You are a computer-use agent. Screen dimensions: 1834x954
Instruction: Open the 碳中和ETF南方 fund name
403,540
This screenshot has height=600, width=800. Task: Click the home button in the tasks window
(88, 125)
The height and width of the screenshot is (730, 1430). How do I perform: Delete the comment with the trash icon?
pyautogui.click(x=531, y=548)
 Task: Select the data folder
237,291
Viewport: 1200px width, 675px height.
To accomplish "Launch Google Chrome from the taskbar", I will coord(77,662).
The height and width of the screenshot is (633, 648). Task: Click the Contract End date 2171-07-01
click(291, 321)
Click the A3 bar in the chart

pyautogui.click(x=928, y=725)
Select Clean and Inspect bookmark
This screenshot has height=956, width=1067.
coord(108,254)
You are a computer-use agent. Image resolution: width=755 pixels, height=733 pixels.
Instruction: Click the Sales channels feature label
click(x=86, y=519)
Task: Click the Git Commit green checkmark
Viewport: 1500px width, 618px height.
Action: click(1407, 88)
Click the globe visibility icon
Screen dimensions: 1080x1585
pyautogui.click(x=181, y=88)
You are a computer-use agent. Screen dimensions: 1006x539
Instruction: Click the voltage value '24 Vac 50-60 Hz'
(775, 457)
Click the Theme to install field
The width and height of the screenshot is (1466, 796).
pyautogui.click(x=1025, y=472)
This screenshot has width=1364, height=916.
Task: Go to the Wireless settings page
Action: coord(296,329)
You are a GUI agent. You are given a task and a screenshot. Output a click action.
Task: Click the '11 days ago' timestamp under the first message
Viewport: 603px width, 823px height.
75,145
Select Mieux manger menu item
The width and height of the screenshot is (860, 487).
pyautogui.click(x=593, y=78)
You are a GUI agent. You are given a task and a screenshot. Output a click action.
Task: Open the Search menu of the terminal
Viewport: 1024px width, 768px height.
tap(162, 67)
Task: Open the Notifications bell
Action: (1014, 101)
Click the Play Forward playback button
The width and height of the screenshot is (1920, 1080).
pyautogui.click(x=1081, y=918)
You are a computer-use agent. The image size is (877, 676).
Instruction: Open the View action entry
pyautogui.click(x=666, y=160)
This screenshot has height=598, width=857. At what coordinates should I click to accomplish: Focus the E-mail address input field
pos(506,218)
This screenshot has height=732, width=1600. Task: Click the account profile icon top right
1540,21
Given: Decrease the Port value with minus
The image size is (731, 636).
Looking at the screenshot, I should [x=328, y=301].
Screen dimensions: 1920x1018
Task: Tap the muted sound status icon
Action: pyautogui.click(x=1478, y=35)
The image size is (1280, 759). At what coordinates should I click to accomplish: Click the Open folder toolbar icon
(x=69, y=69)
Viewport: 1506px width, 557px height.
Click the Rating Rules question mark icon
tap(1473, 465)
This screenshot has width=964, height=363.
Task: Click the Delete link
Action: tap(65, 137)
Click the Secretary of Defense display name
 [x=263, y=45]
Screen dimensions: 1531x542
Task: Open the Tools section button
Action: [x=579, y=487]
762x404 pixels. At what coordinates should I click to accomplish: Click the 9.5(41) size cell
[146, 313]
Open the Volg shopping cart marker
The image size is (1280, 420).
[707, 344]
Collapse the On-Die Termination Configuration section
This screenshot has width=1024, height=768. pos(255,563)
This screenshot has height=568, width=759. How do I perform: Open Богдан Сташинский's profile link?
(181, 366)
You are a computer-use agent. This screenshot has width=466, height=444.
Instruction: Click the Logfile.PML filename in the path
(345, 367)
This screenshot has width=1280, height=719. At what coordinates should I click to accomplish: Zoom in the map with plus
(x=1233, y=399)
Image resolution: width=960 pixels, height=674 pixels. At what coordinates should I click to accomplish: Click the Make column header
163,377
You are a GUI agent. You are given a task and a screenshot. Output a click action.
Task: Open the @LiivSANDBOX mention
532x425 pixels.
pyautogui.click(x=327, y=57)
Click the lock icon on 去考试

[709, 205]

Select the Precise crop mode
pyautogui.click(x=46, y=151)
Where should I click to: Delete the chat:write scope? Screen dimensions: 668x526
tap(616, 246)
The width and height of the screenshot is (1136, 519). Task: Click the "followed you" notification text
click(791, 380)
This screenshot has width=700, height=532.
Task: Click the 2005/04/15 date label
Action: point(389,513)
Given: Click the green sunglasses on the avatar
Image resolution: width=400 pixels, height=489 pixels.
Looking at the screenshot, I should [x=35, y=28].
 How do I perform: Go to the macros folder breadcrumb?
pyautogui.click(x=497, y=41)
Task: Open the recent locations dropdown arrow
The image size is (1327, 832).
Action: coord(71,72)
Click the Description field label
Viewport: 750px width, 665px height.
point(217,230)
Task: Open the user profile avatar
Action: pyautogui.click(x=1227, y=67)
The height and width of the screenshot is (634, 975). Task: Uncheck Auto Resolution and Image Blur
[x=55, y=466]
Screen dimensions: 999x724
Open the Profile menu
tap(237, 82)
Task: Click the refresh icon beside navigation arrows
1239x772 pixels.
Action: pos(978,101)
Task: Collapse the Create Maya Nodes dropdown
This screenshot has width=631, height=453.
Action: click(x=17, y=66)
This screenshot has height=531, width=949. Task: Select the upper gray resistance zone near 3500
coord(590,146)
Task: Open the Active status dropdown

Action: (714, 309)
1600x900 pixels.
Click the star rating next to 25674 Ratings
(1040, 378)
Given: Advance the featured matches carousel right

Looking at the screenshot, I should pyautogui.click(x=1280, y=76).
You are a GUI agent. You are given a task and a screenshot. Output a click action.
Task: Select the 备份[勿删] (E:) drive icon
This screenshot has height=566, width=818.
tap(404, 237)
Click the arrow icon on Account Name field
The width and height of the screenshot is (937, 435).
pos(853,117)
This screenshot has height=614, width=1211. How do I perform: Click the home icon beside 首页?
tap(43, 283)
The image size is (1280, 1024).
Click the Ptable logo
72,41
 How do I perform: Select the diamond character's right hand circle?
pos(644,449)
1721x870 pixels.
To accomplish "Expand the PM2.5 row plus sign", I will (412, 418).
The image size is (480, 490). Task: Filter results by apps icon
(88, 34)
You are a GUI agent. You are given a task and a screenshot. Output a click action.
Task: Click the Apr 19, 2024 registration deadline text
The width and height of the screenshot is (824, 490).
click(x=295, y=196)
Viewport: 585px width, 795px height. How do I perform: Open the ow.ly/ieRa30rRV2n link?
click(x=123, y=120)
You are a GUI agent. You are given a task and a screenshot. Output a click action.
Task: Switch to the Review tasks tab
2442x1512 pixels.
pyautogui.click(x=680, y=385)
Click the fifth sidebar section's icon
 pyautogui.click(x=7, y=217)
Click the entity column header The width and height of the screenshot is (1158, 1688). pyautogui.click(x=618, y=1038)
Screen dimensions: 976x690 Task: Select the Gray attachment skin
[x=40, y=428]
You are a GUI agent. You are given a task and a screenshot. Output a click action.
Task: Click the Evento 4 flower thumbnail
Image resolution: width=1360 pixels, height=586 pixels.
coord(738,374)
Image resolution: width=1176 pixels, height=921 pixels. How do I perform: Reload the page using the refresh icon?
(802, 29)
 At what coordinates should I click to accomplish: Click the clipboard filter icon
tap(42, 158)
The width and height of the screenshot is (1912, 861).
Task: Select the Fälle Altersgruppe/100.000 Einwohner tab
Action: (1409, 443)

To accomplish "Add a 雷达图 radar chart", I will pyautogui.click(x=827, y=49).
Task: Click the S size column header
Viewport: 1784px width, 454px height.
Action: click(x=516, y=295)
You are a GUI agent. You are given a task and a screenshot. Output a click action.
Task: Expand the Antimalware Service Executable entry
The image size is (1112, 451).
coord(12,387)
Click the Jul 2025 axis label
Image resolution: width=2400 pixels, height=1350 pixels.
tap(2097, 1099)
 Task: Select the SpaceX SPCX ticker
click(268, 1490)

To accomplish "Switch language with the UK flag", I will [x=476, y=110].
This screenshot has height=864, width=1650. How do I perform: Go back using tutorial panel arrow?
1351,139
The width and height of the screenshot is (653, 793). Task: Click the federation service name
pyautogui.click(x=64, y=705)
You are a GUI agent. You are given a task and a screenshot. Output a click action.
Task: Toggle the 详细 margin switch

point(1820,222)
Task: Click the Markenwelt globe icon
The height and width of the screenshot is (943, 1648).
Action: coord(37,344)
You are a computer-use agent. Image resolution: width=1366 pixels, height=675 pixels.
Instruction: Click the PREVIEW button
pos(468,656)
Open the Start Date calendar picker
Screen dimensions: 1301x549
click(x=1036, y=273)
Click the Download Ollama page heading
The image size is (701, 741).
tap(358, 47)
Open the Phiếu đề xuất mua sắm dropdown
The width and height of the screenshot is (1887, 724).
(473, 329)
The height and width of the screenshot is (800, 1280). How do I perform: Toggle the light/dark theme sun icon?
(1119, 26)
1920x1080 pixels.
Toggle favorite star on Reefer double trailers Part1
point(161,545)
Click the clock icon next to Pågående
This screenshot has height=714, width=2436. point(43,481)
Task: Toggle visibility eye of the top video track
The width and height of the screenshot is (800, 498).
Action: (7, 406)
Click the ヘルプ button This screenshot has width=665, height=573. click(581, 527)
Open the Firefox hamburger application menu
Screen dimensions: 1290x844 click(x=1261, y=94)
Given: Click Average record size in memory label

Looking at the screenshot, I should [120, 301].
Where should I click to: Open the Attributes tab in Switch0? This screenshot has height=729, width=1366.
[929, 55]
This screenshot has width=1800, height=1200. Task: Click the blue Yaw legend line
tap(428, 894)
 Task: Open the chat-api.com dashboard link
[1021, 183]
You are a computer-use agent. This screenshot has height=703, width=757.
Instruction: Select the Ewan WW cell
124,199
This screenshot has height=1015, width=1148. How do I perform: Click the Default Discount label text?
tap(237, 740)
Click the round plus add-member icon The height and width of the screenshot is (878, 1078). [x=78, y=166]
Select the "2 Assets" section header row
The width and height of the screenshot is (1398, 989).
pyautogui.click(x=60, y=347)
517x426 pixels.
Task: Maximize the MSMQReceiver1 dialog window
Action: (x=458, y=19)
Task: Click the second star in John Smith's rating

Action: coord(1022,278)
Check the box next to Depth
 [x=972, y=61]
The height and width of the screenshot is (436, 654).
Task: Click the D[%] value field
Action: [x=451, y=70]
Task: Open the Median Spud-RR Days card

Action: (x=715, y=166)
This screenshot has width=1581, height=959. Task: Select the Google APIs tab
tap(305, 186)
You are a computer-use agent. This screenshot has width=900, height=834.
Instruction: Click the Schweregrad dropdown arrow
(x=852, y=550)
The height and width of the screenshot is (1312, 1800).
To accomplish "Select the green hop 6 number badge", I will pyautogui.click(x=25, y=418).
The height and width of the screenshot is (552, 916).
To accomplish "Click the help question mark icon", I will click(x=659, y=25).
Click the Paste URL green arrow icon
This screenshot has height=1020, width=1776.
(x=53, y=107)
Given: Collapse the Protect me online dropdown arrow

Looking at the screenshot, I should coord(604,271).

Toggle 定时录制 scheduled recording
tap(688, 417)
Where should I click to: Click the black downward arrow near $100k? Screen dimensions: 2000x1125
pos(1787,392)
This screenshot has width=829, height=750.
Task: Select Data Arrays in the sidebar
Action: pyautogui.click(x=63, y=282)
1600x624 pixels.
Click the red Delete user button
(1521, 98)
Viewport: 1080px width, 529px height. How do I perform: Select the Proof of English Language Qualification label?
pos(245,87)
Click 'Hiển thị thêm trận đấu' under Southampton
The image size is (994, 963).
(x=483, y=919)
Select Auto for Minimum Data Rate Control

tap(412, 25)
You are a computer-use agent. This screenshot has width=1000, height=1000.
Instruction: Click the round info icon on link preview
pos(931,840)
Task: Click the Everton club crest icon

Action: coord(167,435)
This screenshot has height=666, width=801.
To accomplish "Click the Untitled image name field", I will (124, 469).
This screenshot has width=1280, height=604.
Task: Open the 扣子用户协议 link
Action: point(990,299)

=== PROBLEM REQUIREMENTS ===
Considering only the material above, set down every line from the one with "Open the Profile menu" to the one with "Task: Click the Evento 4 flower thumbnail", inclusive, exactly as written.

=== REPLY ===
Open the Profile menu
tap(237, 82)
Task: Click the refresh icon beside navigation arrows
1239x772 pixels.
Action: pos(978,101)
Task: Collapse the Create Maya Nodes dropdown
This screenshot has width=631, height=453.
Action: click(x=17, y=66)
This screenshot has height=531, width=949. Task: Select the upper gray resistance zone near 3500
coord(590,146)
Task: Open the Active status dropdown

Action: (714, 309)
1600x900 pixels.
Click the star rating next to 25674 Ratings
(1040, 378)
Given: Advance the featured matches carousel right

Looking at the screenshot, I should pyautogui.click(x=1280, y=76).
You are a GUI agent. You are given a task and a screenshot. Output a click action.
Task: Select the 备份[勿删] (E:) drive icon
This screenshot has height=566, width=818.
tap(404, 237)
Click the arrow icon on Account Name field
The width and height of the screenshot is (937, 435).
pos(853,117)
This screenshot has height=614, width=1211. How do I perform: Click the home icon beside 首页?
tap(43, 283)
The image size is (1280, 1024).
Click the Ptable logo
72,41
 How do I perform: Select the diamond character's right hand circle?
pos(644,449)
1721x870 pixels.
To accomplish "Expand the PM2.5 row plus sign", I will (412, 418).
The image size is (480, 490). Task: Filter results by apps icon
(88, 34)
You are a GUI agent. You are given a task and a screenshot. Output a click action.
Task: Click the Apr 19, 2024 registration deadline text
The width and height of the screenshot is (824, 490).
click(x=295, y=196)
Viewport: 585px width, 795px height. How do I perform: Open the ow.ly/ieRa30rRV2n link?
click(x=123, y=120)
You are a GUI agent. You are given a task and a screenshot. Output a click action.
Task: Switch to the Review tasks tab
2442x1512 pixels.
pyautogui.click(x=680, y=385)
Click the fifth sidebar section's icon
 pyautogui.click(x=7, y=217)
Click the entity column header The width and height of the screenshot is (1158, 1688). pyautogui.click(x=618, y=1038)
Screen dimensions: 976x690 Task: Select the Gray attachment skin
[x=40, y=428]
You are a GUI agent. You are given a task and a screenshot. Output a click action.
Task: Click the Evento 4 flower thumbnail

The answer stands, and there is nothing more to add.